La giustizia è sempre più squartata fra forma e sostanza, che dovrebbero nella reciproca adesione costituirne la ragion d’essere. A Taranto sono appena stati cancellati il faticosissimo processo sull’Ilva e le pesanti condanne con cui si era concluso. Il sequestro dell’Ilva risale al 2012, il processo cancellato era arrivato solo al primo grado, e il prossimo, quando sarà, ripartirà dall’udienza preliminare. La giustizia è così invidiosa dell’allungamento della vita media dei suoi imputati da trovare il modo di sopravvivere loro: nessuno andrà mai in galera per l’Ilva e l’ambiente svenduto e le morti per l’aria respirata. Già nella sentenza del 2021 il significato simbolico prevaleva su quello sostanziale fino a sostituirlo del tutto. Adesso è sfumato, tutti illibati. Ho sui padroni dell’Ilva e sui loro gerarchi minori opinioni contrarie a quelle espresse anche qui, ed ebbi una forte solidarietà con le magistrate e i magistrati che costruirono la reazione della legge, oltre che dei lavoratori e della città, a una dilapidazione di Taranto che si presentava e si presenta ancora come fatale. Un bravo cronista tarantino, Francesco Casula, ha ricordato la risposta di Franco Sebastio, che era stato a capo della Procura (è morto nel gennaio del 2023): “Ma davvero abbiamo bisogno di una sentenza per sapere che cosa è successo?” E non era certo un’espressione di resa.
 

Leggeremo le motivazioni della tabula rasa della Corte d’appello jonica, si chiama così, che manda il processo a Potenza. Una, ritenuta delle più probabili, è costituita da un’argomentazione che voglio trattare da profano: poiché i magistrati incaricati del processo vivono anche loro a Taranto, e perfino nei quartieri più colpiti dai veleni dell’acciaieria (e un paio di loro colleghi, sia pur pensionati, hanno voluto anche costituirsi parte civile) ci troviamo in un caso di legittima suspicione: i giudici cioè giudicano di un presunto reato di cui anche loro, come tutta la popolazione di Taranto e dintorni, sono stati e sono vittime.

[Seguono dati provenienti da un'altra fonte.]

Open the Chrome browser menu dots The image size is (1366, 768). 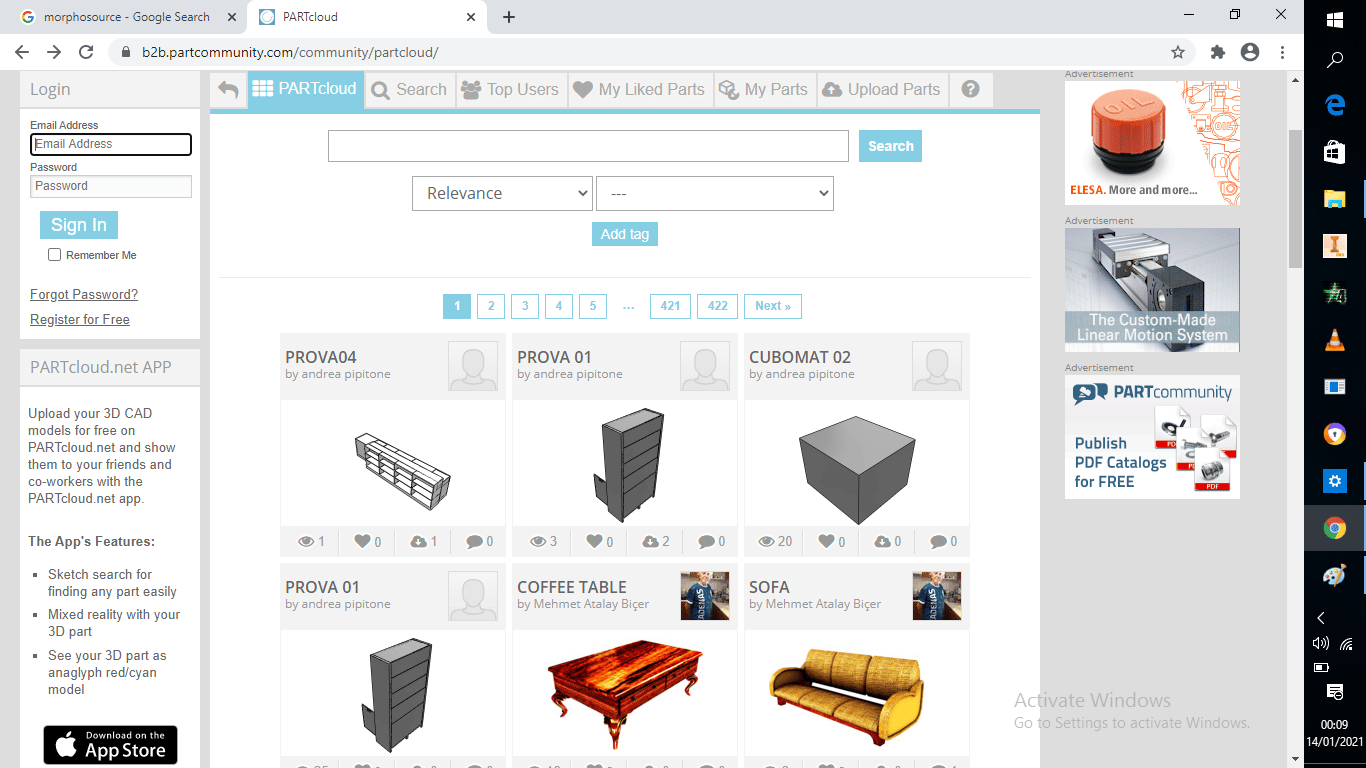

Dunque non possono essere sereni e obiettivi. (A Potenza si controllerà che i giudici competenti non siano a portata delle polveri?) Non sono all’altezza dei ragionamenti tecnici, né alla bassezza. Dico che un profano come me, uno qualunque del popolo, si chiede come sarà mai possibile al mondo citare in giudizio i responsabili dei disastri climatici, dal momento che non ci sarà un solo essere animato che non ne sia toccato. Sommo diritto, somma ingiustizia.